▶ [WORK REQUIRED] Count how many lines in the rows below contain the string "Форма". Case counts, so give only the number.

▶ [DATA FOR THE TASK]

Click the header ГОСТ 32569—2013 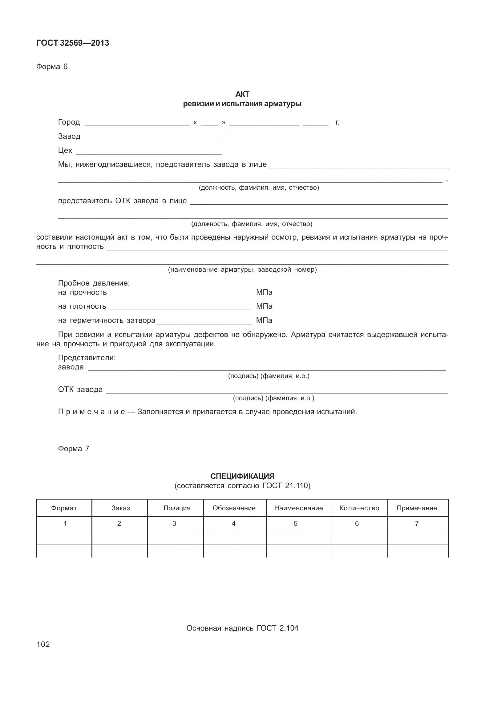(x=73, y=43)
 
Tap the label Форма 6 (x=52, y=67)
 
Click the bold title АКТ (x=242, y=94)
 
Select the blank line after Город (x=137, y=123)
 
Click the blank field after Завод (x=152, y=138)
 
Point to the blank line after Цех (x=148, y=152)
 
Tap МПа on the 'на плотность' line (x=264, y=306)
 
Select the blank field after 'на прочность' (x=179, y=293)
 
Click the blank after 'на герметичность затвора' (x=204, y=321)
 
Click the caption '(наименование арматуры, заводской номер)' (x=242, y=270)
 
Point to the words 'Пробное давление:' (x=94, y=283)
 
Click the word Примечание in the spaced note (x=91, y=412)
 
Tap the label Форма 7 (x=74, y=448)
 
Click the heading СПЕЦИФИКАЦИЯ (x=242, y=476)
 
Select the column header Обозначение (x=234, y=508)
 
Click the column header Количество (x=359, y=508)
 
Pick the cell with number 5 (x=296, y=523)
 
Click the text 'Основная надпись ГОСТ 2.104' (x=242, y=628)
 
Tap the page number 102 (x=43, y=644)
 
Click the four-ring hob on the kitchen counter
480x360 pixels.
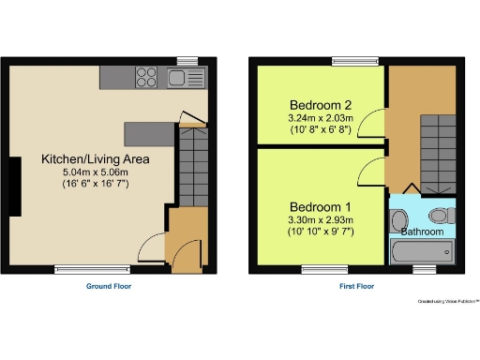click(x=147, y=77)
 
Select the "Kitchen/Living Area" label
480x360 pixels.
click(x=95, y=159)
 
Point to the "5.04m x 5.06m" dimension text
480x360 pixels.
click(x=95, y=172)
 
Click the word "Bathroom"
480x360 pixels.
click(x=422, y=232)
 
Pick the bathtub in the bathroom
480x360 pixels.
click(x=422, y=251)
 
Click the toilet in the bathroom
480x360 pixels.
click(x=448, y=216)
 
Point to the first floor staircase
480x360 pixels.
click(x=433, y=151)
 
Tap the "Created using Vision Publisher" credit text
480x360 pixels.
click(x=448, y=301)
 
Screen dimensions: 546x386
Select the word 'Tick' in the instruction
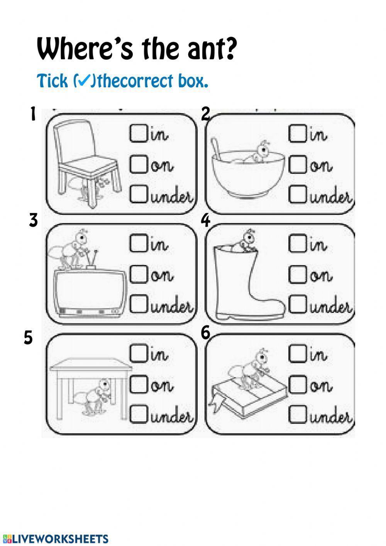click(52, 81)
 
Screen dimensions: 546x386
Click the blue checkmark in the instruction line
click(83, 81)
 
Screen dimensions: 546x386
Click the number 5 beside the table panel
click(29, 338)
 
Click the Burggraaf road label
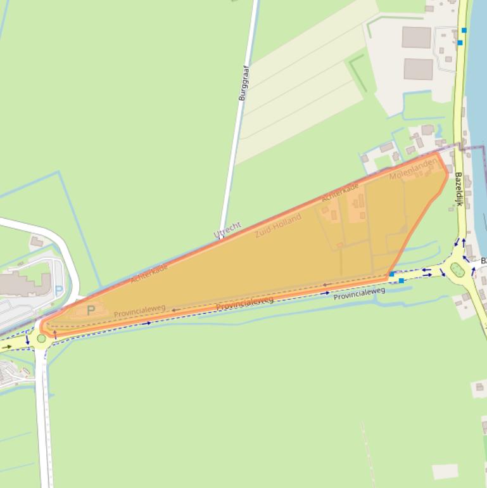[x=243, y=82]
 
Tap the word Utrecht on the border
[x=227, y=230]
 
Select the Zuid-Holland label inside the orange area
[x=278, y=226]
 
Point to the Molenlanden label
[x=413, y=169]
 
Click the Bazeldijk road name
[x=459, y=189]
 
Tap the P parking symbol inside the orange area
[x=91, y=311]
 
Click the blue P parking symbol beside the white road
[x=60, y=290]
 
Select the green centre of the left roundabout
[x=42, y=338]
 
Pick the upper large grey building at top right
[x=417, y=37]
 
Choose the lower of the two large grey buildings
[x=418, y=69]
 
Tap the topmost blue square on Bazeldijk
[x=464, y=30]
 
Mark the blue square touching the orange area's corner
[x=393, y=274]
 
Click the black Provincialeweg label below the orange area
[x=359, y=293]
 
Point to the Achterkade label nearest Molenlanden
[x=340, y=191]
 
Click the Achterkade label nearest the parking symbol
[x=149, y=273]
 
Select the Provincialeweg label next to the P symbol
[x=139, y=311]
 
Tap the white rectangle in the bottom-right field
[x=445, y=471]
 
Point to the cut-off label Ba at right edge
[x=483, y=261]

▶ [RESULT] 2